__Record excerpts__:
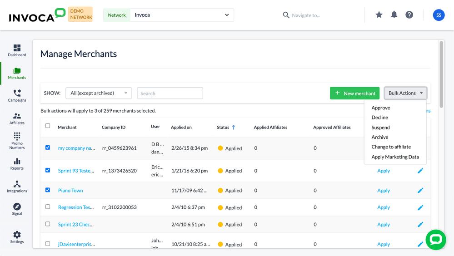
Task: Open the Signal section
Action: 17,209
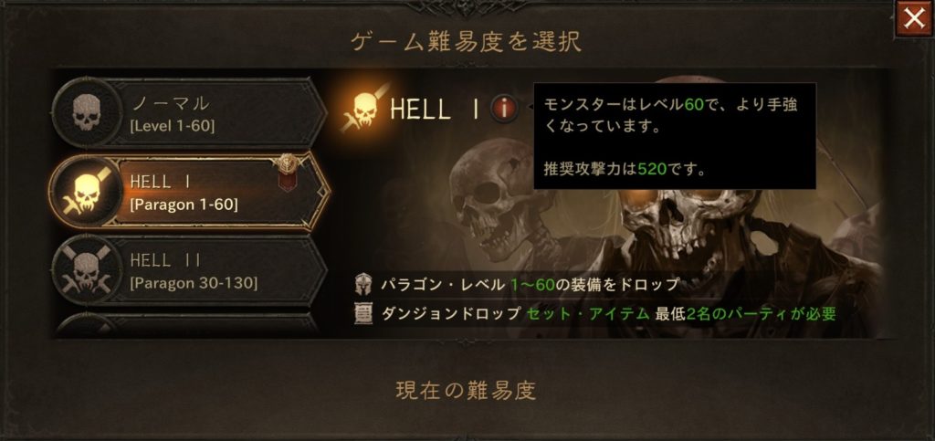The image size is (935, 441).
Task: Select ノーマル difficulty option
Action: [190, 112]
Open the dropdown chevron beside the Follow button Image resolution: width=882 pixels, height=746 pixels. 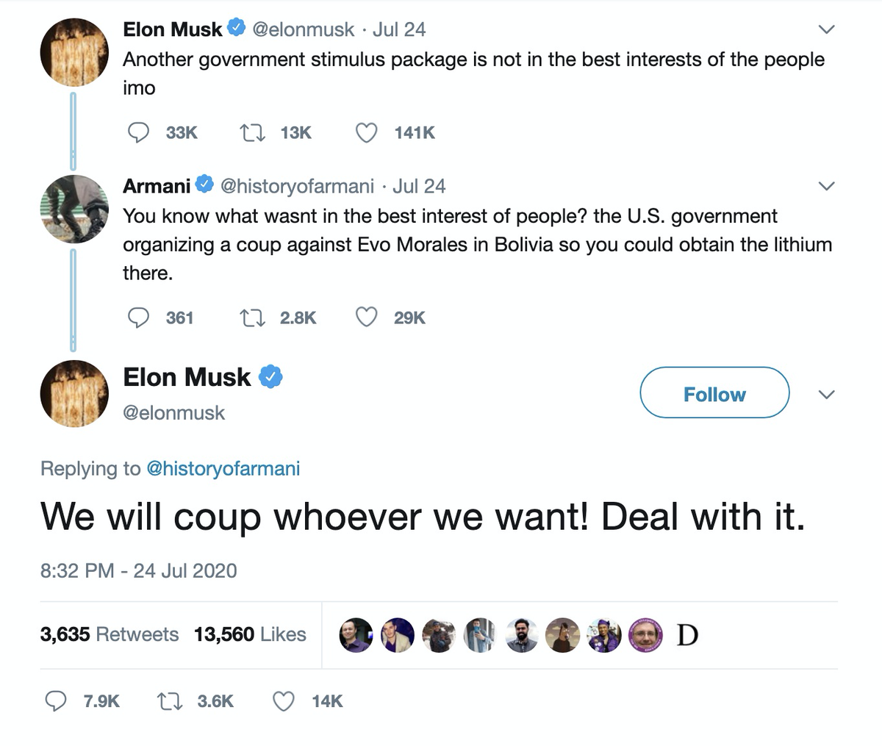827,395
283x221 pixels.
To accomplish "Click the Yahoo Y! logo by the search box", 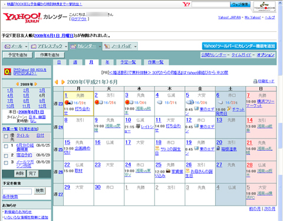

__What the task requires__:
Pictures stay out; retype only the lines from the line containing "283x221 pixels." through the end of the listing, inclusive, exactly as they appear.

__Solved exercise__:
283x221 pixels.
To accomplish "Click the Yahoo Y! logo by the search box", 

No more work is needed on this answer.